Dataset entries
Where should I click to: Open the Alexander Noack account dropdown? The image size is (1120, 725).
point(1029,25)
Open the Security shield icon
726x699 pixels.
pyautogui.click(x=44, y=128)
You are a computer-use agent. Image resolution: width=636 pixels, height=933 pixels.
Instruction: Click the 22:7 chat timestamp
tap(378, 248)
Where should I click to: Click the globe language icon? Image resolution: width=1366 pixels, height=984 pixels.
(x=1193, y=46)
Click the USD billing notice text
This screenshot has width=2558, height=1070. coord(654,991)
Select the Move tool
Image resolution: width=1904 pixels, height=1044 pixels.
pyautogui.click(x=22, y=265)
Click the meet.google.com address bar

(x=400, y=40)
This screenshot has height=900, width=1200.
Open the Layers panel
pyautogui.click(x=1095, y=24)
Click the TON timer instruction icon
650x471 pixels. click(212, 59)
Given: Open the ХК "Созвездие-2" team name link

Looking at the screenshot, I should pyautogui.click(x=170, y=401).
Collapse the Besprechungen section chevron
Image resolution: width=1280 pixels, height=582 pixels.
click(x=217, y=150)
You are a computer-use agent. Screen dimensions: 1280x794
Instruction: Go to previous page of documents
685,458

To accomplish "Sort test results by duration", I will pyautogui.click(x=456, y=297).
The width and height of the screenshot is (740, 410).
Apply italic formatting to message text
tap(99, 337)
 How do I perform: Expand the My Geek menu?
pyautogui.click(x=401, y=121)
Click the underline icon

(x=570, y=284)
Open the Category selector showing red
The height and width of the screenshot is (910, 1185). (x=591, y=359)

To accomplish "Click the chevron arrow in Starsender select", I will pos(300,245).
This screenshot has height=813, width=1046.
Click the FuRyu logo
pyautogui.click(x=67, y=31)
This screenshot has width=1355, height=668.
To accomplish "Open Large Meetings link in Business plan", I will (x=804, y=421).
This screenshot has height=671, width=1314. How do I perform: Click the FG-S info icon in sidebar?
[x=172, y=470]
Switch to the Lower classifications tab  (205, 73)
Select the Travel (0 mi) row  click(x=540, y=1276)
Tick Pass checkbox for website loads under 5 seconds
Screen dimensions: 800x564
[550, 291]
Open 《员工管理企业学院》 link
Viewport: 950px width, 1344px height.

▶ **DIRECTIONS**
Reproduce each line of the entries above from the one containing "This screenshot has width=1355, height=668." through the last, exactly, and no other line.

▶ **SOLUTION FOR THIS TASK**
This screenshot has width=1355, height=668.
To accomplish "Open Large Meetings link in Business plan", I will (x=804, y=421).
This screenshot has height=671, width=1314. How do I perform: Click the FG-S info icon in sidebar?
[x=172, y=470]
Switch to the Lower classifications tab  (205, 73)
Select the Travel (0 mi) row  click(x=540, y=1276)
Tick Pass checkbox for website loads under 5 seconds
Screen dimensions: 800x564
[550, 291]
Open 《员工管理企业学院》 link
Viewport: 950px width, 1344px height.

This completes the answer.